▶ _Problem to solve_:
Show, in full, each line of the data that contains "height".

▶ _Excerpted data_:
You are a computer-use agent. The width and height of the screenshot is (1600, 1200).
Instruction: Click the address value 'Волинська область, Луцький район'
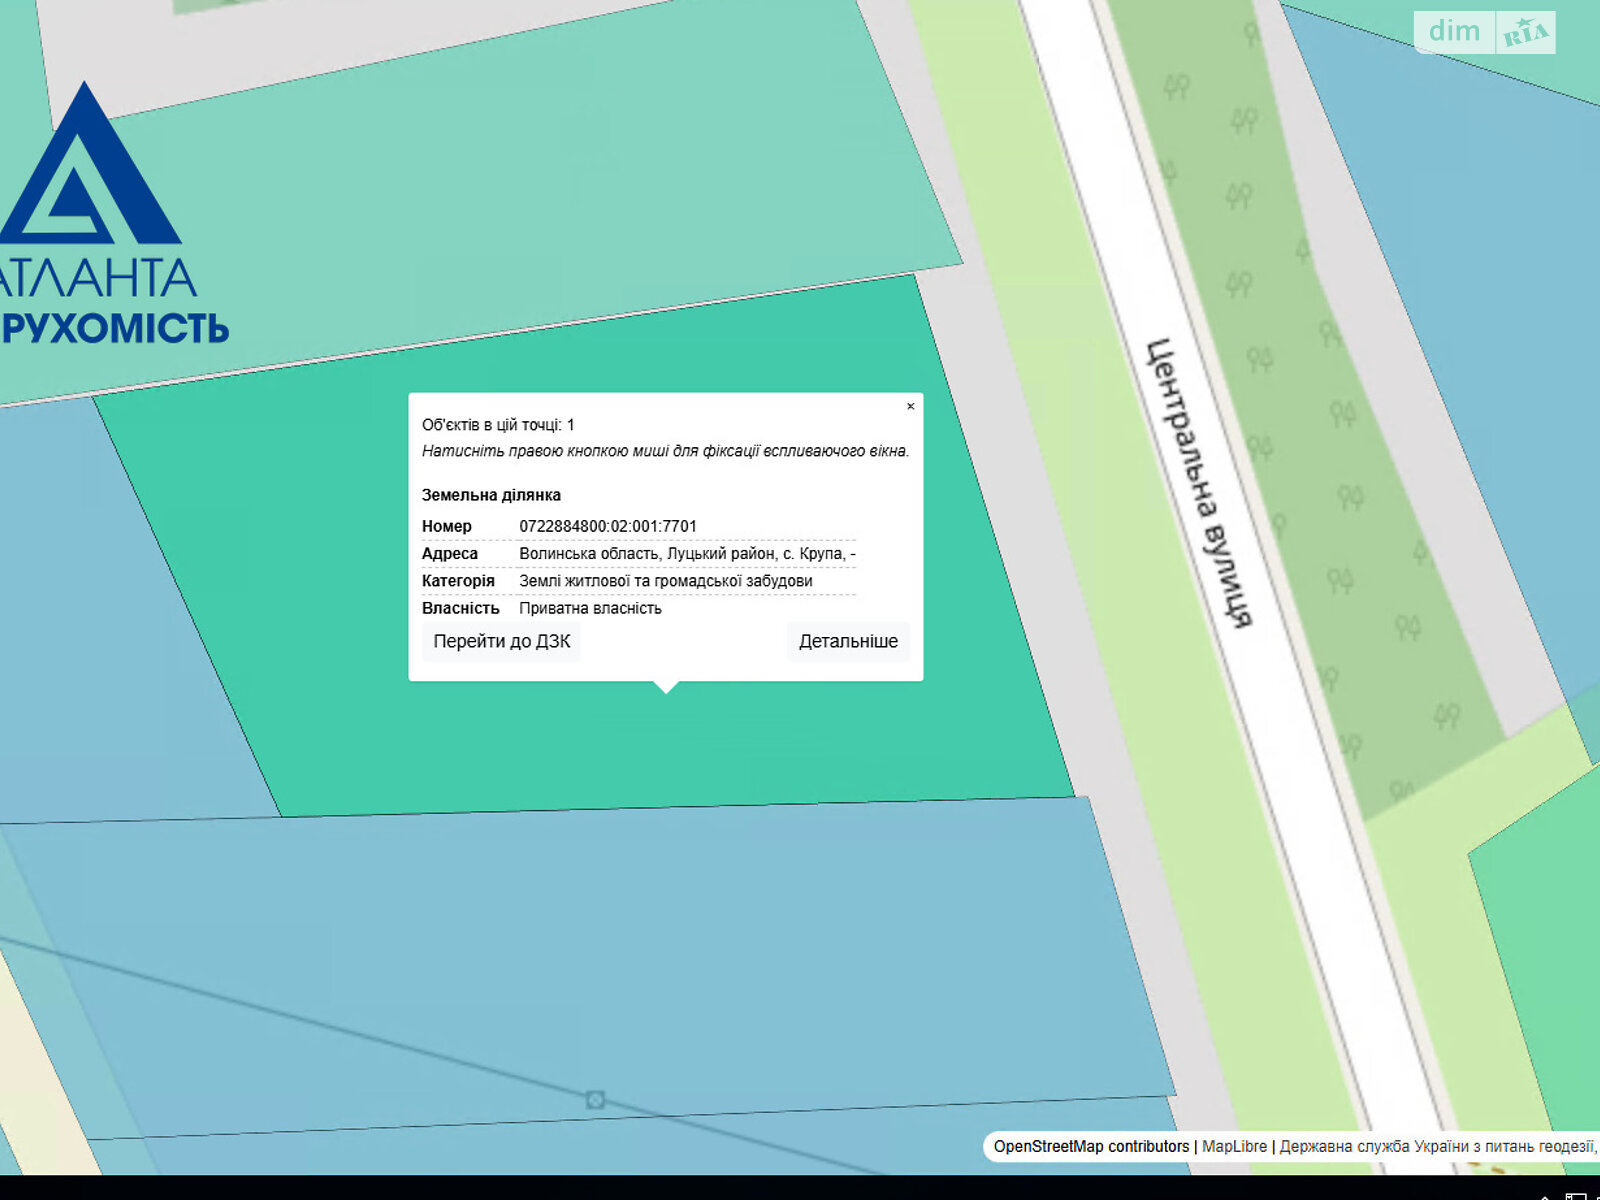click(686, 553)
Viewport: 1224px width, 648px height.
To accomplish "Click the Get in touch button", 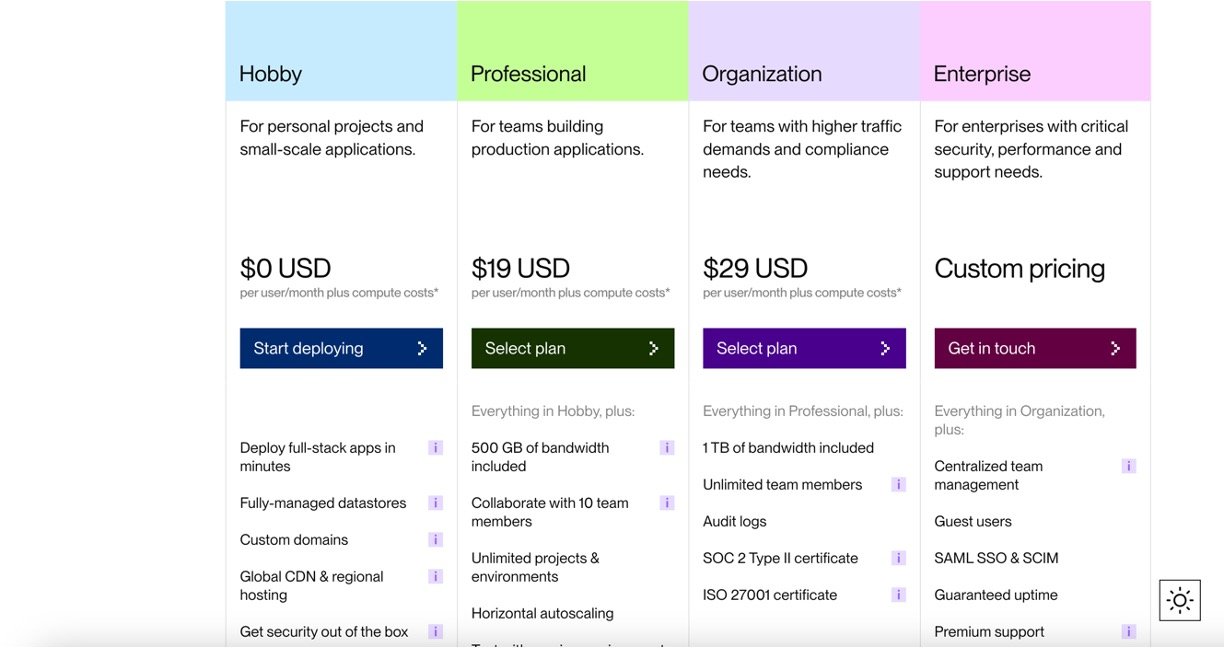I will [1035, 349].
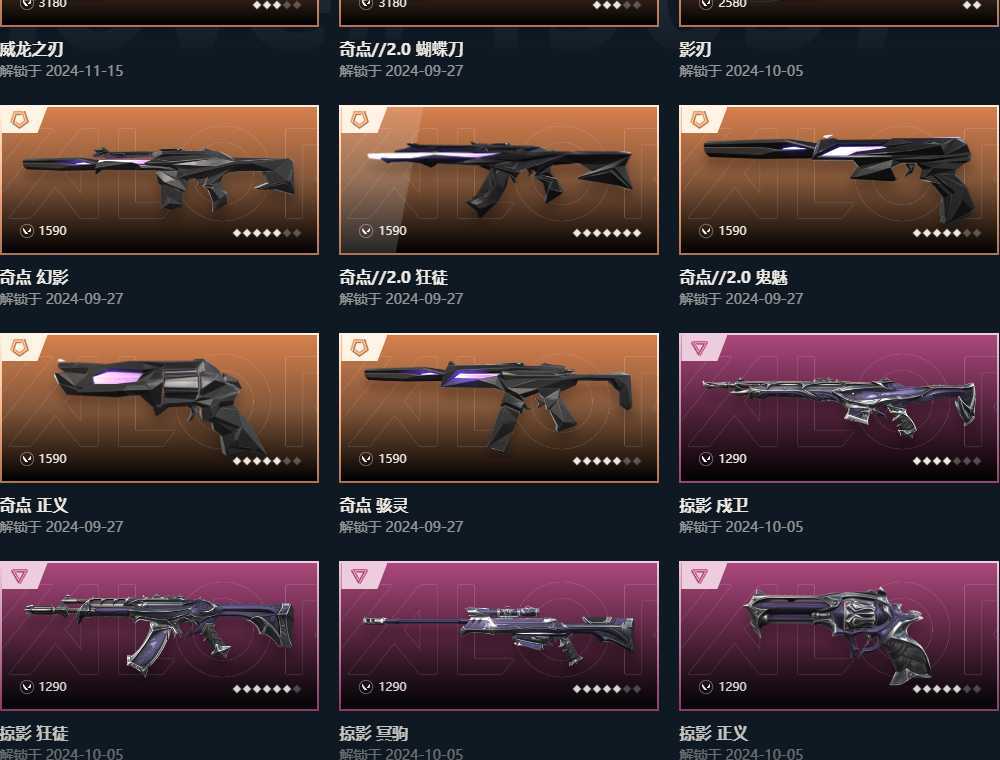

▶ _Answer box_:
You are a computer-use agent. The width and height of the screenshot is (1600, 1200).
Viewport: 1224px width, 648px height.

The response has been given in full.